While we waited for the crane, and as the gasoline continued to pour out and flow away under the blanket of foam, another danger occurred to me. As the fuel tank gradually emptied, air entered to replace the gasoline, but that air was saturated with flammable vapors: this could result in the formation of an explosive mixture, and you couldn’t rule out the possibility of a spark being struck for some reason—during the lifting operations, from the impact of a monkey wrench banging against metal, or even from the friction of the gasoline pouring out. Who could say whether this gasoline contained the notorious additive?
I told the lieutenant fire
man that it might be wise to fill the emptying tank with inert gas. In the factory we had plenty of CO2 fire extinguishers: we could cautiously lift the lid, spray in the carbon dioxide, and close it again. The lieutenant approved; night had fallen, and we began the operation in the glare of spotlights. One after the other, we emptied five or six fire extinguishers into the half-full tank (the other half was still full of gasoline, because of the angle of the overturned vehicle), then we shut the lid again.
In the meantime, the cold had intensified and the fog had grown thicker; everyone else in the world, in the warmth of home, was getting ready to celebrate, and we felt abandoned. The firemen ran up and down like tightrope walkers on the rubber hoses of the foam pump, because the mixture in the hoses was beginning to freeze. The overturned tanker, covered with foam, had taken on the appearance of a centuries-old wreck.

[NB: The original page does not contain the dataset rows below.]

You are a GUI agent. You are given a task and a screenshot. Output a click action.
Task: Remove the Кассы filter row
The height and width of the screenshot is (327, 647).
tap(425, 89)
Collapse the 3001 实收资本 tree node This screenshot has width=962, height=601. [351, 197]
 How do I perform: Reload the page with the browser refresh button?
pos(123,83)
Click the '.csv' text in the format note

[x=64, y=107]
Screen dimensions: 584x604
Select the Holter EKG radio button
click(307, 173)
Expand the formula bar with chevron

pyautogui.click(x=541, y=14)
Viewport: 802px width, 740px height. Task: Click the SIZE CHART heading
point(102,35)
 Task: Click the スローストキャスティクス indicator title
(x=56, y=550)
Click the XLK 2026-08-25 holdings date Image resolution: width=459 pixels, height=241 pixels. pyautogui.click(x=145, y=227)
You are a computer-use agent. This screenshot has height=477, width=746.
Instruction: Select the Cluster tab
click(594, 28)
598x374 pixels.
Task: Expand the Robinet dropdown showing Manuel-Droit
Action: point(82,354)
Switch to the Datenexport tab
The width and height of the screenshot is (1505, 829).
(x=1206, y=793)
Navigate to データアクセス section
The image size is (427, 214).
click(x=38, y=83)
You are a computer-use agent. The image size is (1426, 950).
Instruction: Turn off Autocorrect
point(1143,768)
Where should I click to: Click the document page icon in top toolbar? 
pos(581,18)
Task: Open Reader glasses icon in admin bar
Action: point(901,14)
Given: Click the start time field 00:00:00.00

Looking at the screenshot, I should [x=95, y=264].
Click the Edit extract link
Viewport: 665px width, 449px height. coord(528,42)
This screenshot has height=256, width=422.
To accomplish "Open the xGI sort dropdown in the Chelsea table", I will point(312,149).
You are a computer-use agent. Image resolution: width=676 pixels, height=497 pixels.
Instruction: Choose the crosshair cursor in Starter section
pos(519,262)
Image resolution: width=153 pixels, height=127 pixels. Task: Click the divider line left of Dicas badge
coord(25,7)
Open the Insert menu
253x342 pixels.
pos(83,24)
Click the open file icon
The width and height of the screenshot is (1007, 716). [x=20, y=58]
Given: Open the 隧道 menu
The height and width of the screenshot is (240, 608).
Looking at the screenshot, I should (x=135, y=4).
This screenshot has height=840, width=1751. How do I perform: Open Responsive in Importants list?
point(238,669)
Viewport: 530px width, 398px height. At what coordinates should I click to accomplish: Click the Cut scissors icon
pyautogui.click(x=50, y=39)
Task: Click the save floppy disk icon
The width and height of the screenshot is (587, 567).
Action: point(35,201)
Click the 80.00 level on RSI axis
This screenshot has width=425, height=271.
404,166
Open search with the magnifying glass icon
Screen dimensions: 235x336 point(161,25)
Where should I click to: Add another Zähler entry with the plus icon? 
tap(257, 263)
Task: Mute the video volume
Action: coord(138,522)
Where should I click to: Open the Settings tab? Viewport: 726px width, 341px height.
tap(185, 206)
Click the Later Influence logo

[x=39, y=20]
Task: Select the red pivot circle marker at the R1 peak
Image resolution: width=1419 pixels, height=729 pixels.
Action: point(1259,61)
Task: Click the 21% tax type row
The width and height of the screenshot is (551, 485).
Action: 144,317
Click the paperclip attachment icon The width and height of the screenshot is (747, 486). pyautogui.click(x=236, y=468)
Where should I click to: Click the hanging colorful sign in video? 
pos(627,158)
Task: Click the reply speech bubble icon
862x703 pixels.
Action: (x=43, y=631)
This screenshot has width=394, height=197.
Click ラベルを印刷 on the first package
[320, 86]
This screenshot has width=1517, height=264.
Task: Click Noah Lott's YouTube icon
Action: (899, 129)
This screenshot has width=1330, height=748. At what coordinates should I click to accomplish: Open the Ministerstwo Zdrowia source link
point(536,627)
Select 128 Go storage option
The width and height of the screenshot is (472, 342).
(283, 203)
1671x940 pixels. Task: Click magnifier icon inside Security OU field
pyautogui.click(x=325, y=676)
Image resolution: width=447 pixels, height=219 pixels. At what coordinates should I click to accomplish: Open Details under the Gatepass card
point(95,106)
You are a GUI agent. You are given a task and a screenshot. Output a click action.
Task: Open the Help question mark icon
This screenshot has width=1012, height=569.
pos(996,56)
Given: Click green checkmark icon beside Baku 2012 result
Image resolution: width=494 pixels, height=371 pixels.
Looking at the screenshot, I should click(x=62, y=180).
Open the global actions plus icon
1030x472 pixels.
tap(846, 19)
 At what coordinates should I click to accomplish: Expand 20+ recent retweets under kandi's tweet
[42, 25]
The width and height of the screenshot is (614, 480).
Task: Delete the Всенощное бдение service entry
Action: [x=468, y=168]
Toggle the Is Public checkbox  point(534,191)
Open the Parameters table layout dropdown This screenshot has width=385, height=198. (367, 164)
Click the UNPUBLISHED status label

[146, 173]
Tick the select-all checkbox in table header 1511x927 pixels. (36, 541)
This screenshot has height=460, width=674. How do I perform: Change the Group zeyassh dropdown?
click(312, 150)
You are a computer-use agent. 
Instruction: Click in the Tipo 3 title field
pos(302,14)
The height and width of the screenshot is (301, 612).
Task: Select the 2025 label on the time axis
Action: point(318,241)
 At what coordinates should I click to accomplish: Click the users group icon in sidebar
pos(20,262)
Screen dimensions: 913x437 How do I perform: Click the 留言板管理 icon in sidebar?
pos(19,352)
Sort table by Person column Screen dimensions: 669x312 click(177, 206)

At last the crane arrived, just before midnight, and along with it arrived champagne, through whose generosity I can no longer remember, whether it was the local police or the fuel company or the factory. The tanker trailer was righted, we slapped one another on the back in good cheer and to warm ourselves up, and we drank a toast to the new year, the success of the operation, and the danger we had avoided.
Two days later I learned that the danger we had avoided was even more serious than we had imagined. In another book, just as obscure as the first, I read that CO2 fire extinguishers are excellent for putting out fires after they’ve started, but they should absolutely never be sprayed at flammable solvents to prevent a blaze. As the carbon dioxide rushes violently out the nozzle, it cools and condenses into needles of dry ice; as they brush past the nozzle itself, they are electrified and generate sparks that can ignite the solvent before the atmosphere has become inert, or when the extinguisher is empty. The book described a terrible fire with an explosion that took place in the Netherlands: dozens of people were killed, and it had been started by the improper use of a CO2 fire extinguisher.